Erik König came to the Justice Ministry first thing.
‘Kodmani is behind a network called Ahl Al-Kahf,’ the PET man said. ‘It means the seven sleepers. It’s based on an old legend, about seven men oppressed by pagans who are sent to sleep in a cave, waiting for the moment to wake and take vengeance on their enemies.’
Buch toyed with his coffee and pastry. He felt tired, grumpy, out of sorts. He missed home, his wife, the girls. The sky and fresh air.
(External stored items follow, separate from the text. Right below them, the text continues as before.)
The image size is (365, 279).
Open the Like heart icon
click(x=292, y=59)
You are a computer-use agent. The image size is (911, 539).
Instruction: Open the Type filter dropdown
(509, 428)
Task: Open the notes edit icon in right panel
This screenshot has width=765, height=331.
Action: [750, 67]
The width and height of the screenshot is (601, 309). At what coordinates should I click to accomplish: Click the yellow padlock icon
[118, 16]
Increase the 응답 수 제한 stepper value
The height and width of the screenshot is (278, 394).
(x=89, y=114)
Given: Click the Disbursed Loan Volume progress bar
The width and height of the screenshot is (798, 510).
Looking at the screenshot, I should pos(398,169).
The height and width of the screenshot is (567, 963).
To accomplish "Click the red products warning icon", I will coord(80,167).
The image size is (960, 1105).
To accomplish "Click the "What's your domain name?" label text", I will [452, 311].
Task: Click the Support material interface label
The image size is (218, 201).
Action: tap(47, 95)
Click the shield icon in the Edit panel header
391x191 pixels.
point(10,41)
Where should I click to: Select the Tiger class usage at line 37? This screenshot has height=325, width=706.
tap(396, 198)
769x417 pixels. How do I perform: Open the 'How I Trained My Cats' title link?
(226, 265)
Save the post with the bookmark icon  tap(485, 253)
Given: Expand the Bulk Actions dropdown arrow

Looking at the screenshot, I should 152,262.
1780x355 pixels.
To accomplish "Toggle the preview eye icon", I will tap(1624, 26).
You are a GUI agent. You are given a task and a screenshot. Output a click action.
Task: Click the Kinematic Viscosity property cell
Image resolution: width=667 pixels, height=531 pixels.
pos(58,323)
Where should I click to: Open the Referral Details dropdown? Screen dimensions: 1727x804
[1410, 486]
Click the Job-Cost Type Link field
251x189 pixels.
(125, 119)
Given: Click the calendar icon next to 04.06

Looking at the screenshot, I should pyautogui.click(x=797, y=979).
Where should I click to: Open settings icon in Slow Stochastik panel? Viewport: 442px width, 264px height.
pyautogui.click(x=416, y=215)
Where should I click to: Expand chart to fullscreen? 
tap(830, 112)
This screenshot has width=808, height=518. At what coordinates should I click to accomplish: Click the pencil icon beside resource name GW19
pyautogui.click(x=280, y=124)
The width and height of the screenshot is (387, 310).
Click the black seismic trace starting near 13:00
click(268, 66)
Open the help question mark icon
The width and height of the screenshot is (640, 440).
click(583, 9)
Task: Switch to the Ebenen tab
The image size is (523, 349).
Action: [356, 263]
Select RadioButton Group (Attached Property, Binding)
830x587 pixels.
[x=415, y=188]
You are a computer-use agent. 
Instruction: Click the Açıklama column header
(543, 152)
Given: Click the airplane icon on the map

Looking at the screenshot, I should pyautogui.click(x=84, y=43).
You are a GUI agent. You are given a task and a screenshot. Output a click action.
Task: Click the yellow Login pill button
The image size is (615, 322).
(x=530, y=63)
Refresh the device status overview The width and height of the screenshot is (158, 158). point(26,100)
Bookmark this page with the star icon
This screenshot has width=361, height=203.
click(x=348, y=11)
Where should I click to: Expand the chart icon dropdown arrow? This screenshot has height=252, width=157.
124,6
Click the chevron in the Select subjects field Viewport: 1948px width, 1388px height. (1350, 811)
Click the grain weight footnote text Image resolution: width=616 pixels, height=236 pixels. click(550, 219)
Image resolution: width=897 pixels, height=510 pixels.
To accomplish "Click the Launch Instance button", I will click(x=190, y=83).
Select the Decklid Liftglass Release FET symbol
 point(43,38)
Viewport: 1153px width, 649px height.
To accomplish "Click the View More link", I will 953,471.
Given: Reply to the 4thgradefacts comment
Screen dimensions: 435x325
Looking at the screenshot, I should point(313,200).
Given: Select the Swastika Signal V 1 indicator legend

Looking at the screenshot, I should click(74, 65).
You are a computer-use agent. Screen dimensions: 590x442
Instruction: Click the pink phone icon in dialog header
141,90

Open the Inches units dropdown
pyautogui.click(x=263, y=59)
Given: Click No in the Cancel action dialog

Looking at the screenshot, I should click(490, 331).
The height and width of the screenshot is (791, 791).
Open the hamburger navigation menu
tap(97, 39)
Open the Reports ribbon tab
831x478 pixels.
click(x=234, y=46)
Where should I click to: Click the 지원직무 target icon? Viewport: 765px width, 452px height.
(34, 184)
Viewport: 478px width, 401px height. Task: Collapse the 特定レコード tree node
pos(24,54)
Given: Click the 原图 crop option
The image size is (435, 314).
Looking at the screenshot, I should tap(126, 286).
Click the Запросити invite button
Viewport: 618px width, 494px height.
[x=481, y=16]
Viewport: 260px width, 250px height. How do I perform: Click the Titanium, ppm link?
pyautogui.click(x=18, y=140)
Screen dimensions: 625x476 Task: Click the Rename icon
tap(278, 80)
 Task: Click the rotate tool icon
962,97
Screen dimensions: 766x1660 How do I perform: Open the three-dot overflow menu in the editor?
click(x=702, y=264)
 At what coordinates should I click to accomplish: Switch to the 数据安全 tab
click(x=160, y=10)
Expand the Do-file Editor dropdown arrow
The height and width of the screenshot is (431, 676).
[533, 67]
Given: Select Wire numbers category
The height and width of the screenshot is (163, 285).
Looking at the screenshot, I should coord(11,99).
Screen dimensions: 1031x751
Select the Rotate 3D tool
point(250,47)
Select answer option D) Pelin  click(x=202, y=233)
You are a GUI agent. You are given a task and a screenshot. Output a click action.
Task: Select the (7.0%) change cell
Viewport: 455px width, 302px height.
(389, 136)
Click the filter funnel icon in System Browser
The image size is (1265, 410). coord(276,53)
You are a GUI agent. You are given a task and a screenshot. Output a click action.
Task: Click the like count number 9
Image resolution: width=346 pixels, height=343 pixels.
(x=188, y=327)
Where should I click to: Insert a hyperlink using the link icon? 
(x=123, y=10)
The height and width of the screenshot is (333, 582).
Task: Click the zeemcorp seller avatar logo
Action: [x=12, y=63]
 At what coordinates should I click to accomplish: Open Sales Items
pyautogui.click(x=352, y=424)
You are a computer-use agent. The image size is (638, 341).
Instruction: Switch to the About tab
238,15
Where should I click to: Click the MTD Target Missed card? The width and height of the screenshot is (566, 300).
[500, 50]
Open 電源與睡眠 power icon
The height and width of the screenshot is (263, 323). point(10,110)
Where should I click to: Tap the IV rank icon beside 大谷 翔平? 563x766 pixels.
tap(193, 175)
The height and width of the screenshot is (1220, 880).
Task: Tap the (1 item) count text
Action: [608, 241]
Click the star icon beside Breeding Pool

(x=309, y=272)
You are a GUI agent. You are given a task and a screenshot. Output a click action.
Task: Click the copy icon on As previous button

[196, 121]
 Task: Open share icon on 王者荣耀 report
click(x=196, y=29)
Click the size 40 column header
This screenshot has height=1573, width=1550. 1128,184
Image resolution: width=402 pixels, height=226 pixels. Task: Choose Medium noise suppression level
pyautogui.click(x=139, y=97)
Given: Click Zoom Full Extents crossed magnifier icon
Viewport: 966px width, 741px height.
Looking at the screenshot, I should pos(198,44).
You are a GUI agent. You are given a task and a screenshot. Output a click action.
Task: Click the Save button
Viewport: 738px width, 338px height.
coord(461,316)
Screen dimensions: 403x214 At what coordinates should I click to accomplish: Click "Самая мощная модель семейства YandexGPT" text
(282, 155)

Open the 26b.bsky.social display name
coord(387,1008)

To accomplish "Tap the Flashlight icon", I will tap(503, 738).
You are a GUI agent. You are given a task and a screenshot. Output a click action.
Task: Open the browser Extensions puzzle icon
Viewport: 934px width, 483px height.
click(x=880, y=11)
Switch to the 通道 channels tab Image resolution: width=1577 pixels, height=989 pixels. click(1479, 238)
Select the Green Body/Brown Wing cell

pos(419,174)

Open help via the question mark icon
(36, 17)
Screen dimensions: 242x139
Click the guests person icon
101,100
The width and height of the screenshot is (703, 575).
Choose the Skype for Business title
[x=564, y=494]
All his life now seemed bound up in the winding corridors of Slotsholmen. And Grue Eriksen had been proved right. Later that day he was to be dragged in front of the Joint Council and asked to explain why a warning about a terrorist threat appeared to have escaped him.
‘We have three suspects in custody. There are more to come.’
König seemed more a civil servant than a police officer. Quiet, calm, determined. Worried. Much like Carsten Plough who sat opposite him at the desk in Buch’s office. Buch was glad Karina was around. She brought colour, life and a touch of rebellion to this dry, humourless place.
‘So you think the case is pretty much solved?’ Buch said.
‘Yes,’ König insisted. ‘The evidence is incriminating.’
‘And the threat?’ Plough asked.
König shrugged.
‘The threat’s always there. We’ll never lose it entirely. But with this we remove an entire level of their structure. It’ll take them years to rebuild. Give us a little more time, Minister, and you can announce this.’ König paused, smiled. ‘I’m sure that will be helpful.’
Plough stared at him.
‘How did Birgitte Agger get hold of a confidential memo you wrote?’
The PET man bridled.
‘Not from us, that’s for sure. Have you looked for a leak here?’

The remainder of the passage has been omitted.